BEGIN Material to process
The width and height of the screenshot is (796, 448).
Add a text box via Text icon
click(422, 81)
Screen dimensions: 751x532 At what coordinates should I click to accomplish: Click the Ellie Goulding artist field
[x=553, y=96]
END Material to process
BEGIN Material to process
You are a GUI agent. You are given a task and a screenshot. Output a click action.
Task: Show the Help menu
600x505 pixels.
END Material to process
BEGIN Material to process
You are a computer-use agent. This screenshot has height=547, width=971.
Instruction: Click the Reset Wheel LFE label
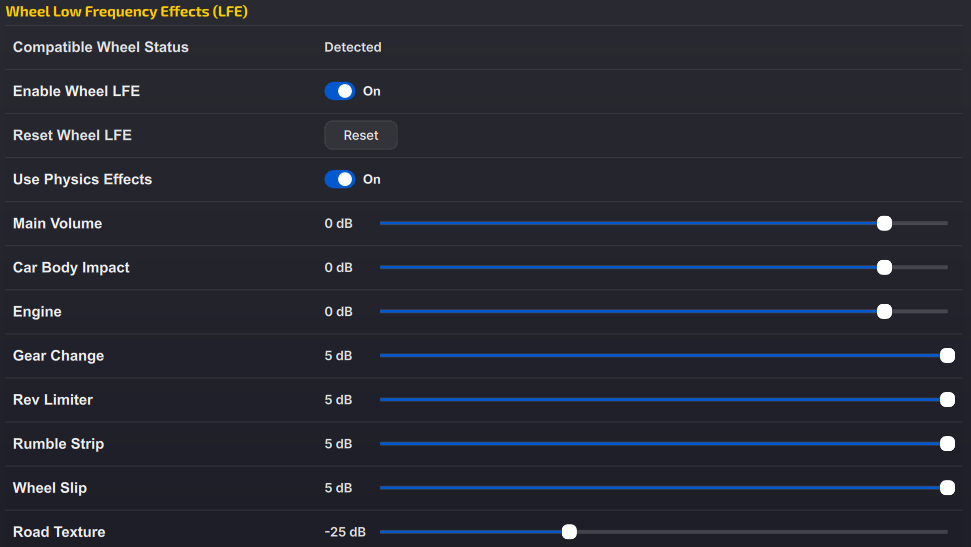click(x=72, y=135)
END Material to process
What is being asked: Lines holding the word "width" in the entries above are the ones to pull out. Copy them all.

Result:
The width and height of the screenshot is (796, 448).
You are a computer-use agent. This screenshot has height=547, width=971.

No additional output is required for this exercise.